_What is being asked_.
Write out the part of the Subaru transmission post below word for word, beginning with "It's been perfectly, maybe" and ending with "do tranny flushes.".

_Document section_.
It has automatic transmission, with 96,000 miles.
It's been perfectly, maybe even slightly obsessively, serviced all the time and has no problems of tranny or any kind.

I want it to last him a long time and many many miles, so so want to load the dice in his favor so think a full transmission flush/service is a prudent pre-emptive service. Yeah, I know, we don't HAVE to do tranny flushes.

One concern about doing that came up when I thought of paying him to take it in to a reputable tranny shop for a flush and routine service (drop the pan, replace the external canister filter, etc.) came up with the issue of the external canister filter. Apparently some tranny shops will use standard oil filters that are mechanically superficially compatible, but not internally designed like the OEM official Subaru tranny filters.
At least that the case made at this video:
youtube.com
Subaru automatic transmission filter vs oil filters. *
It was some issue about the bypass valve in the non-Subaru-branded filters not being set to the right pressure or something like that.

_Information shown_.
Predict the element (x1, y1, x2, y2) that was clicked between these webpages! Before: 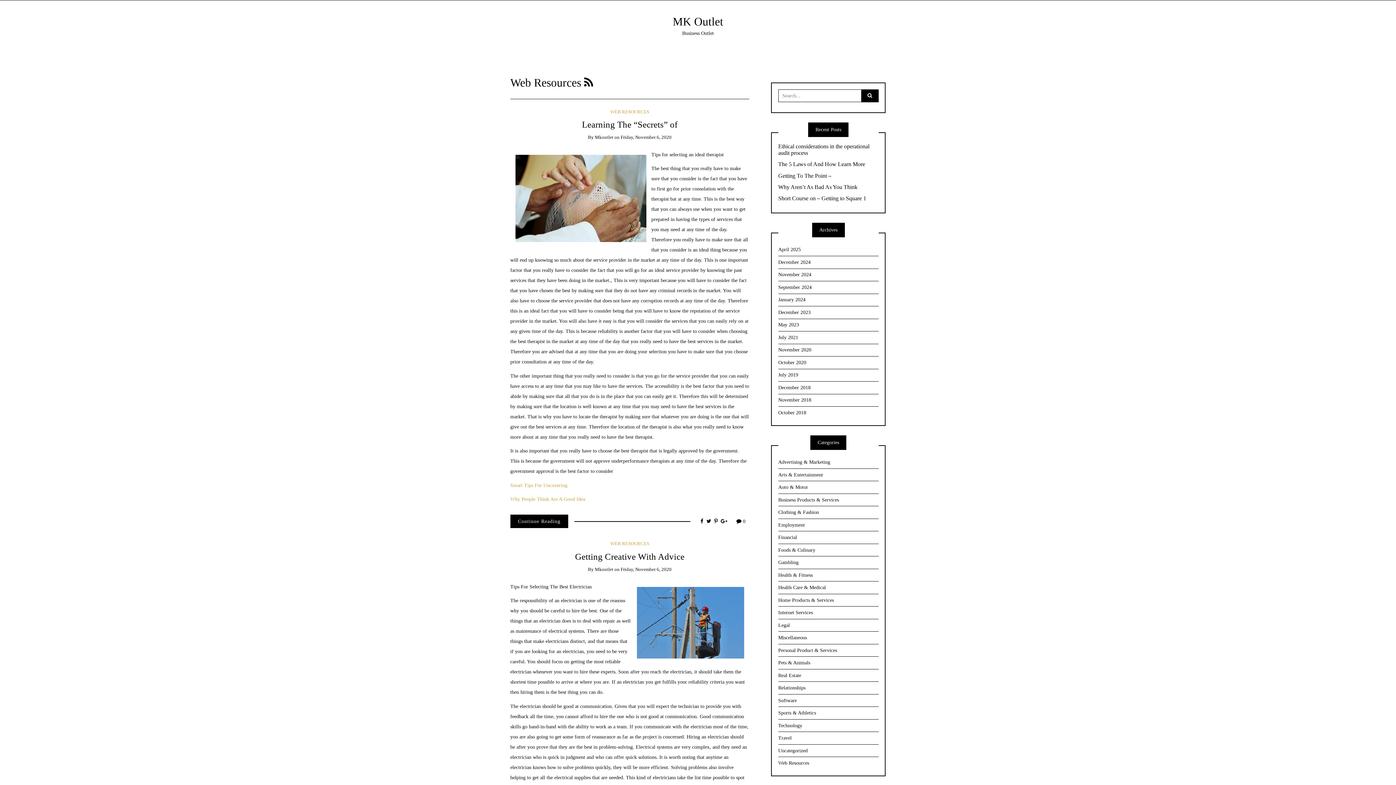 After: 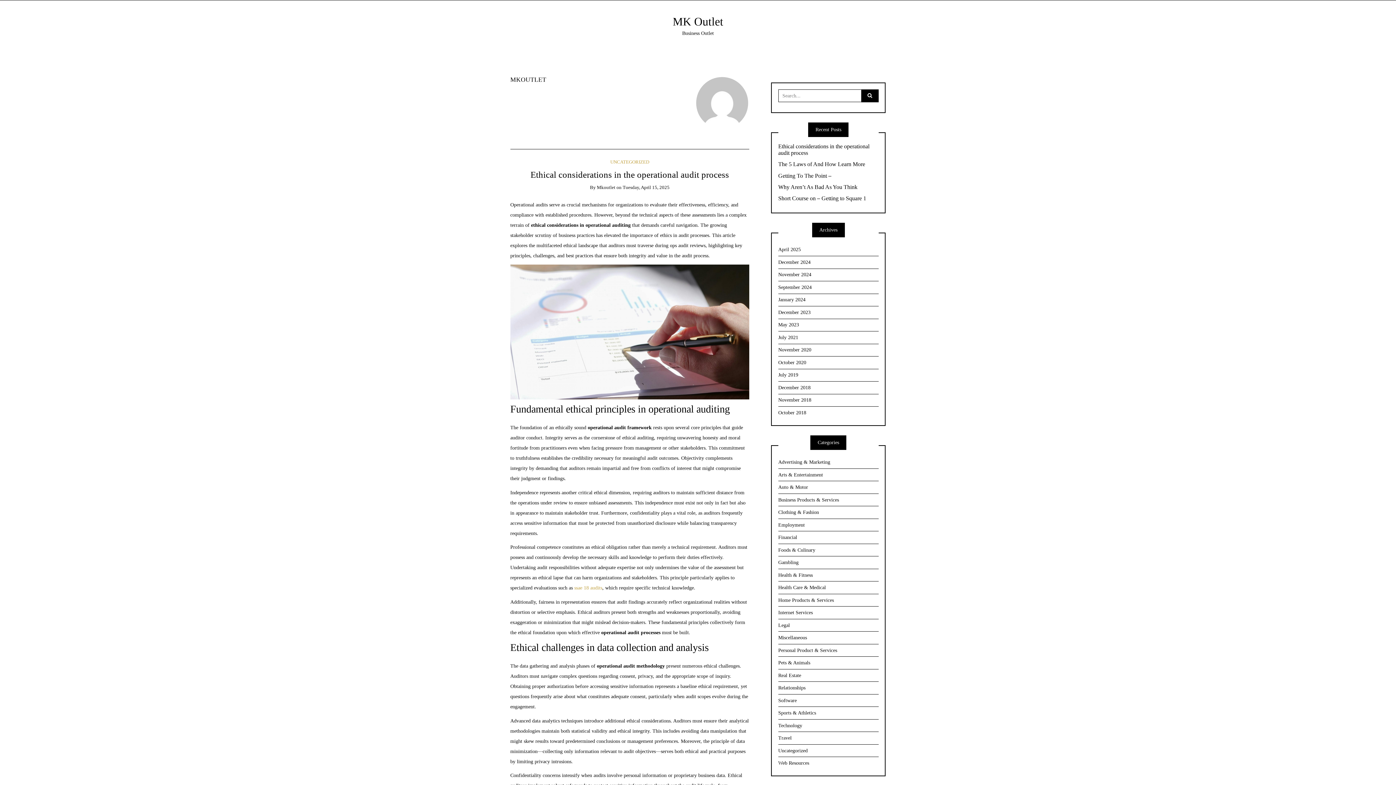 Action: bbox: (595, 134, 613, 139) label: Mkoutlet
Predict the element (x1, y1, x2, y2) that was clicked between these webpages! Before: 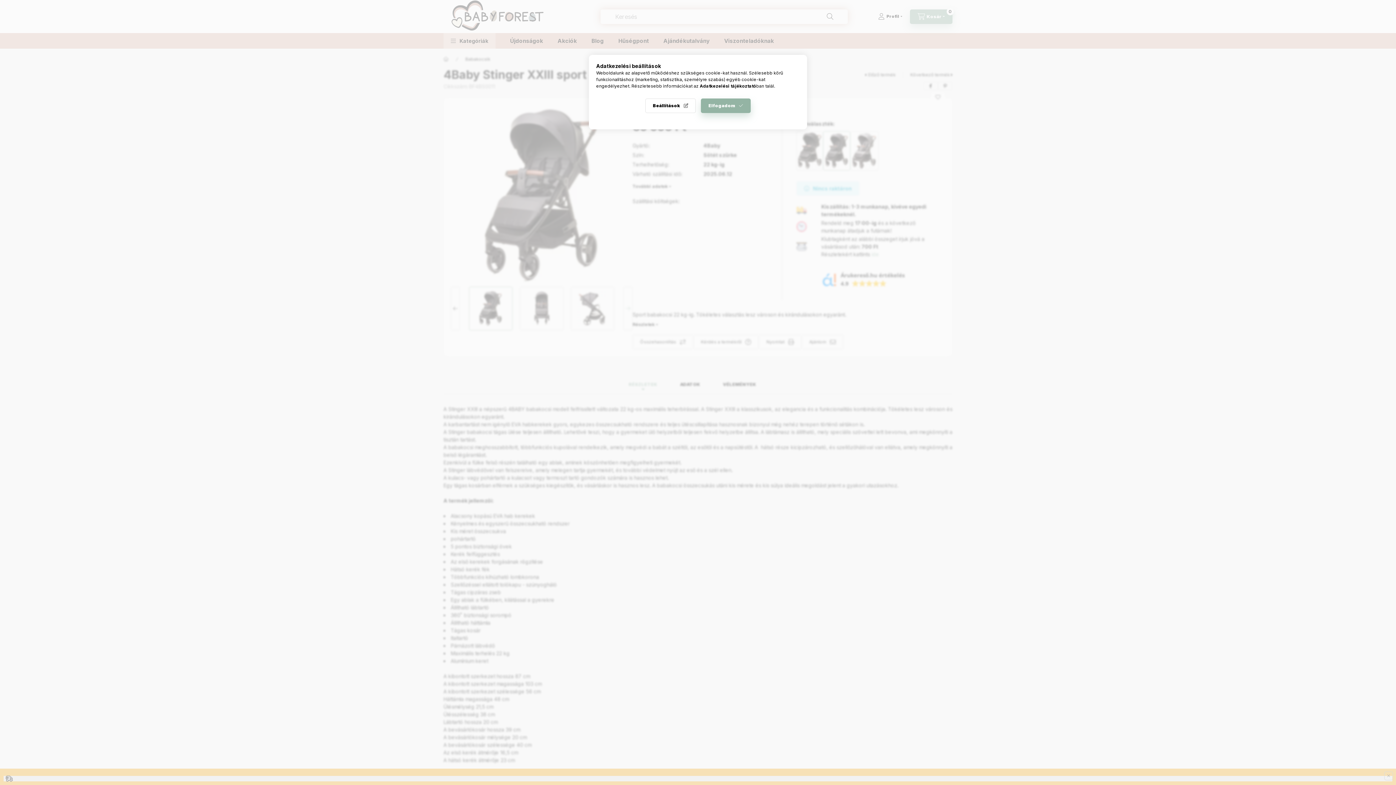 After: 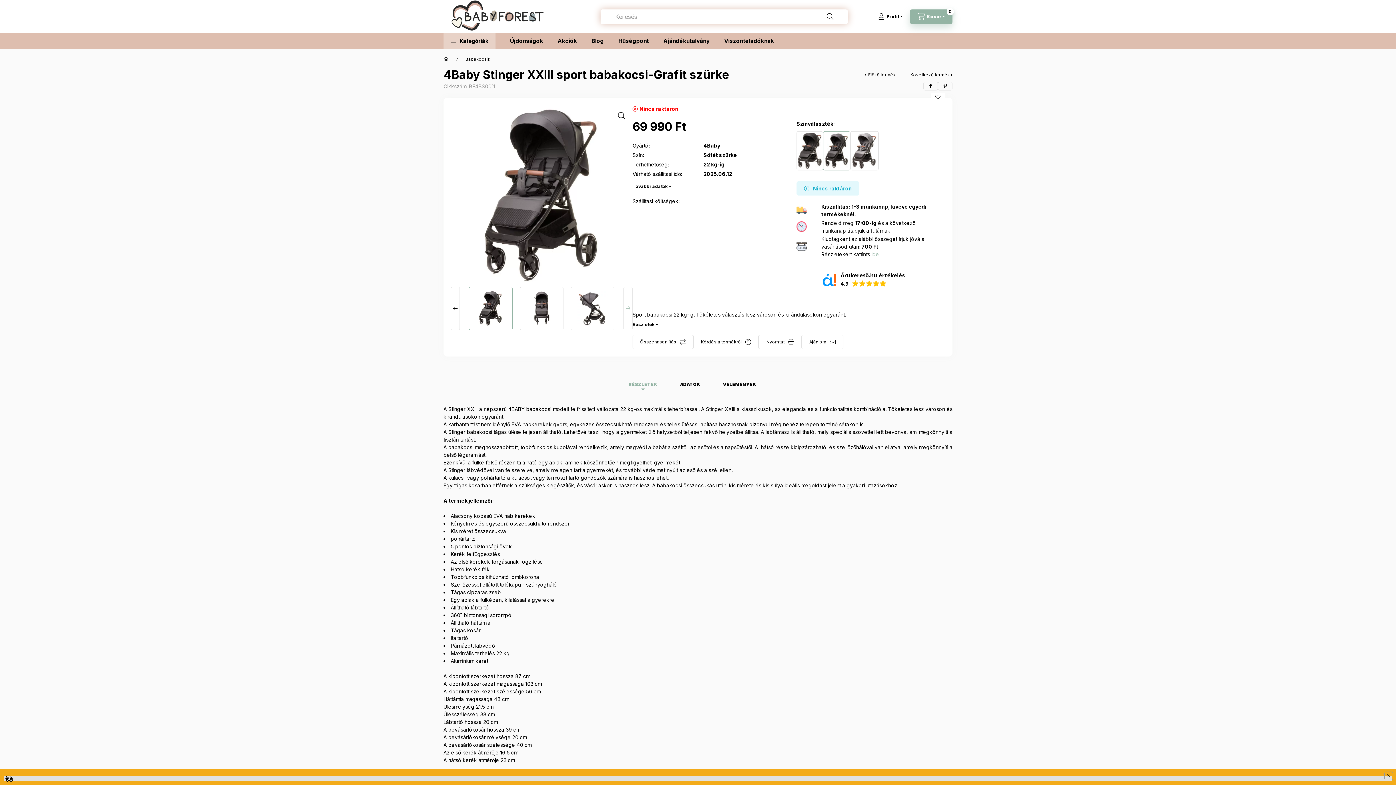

_The reply_.
It's been perfectly, maybe even slightly obsessively, serviced all the time and has no problems of tranny or any kind.

I want it to last him a long time and many many miles, so so want to load the dice in his favor so think a full transmission flush/service is a prudent pre-emptive service. Yeah, I know, we don't HAVE to do tranny flushes.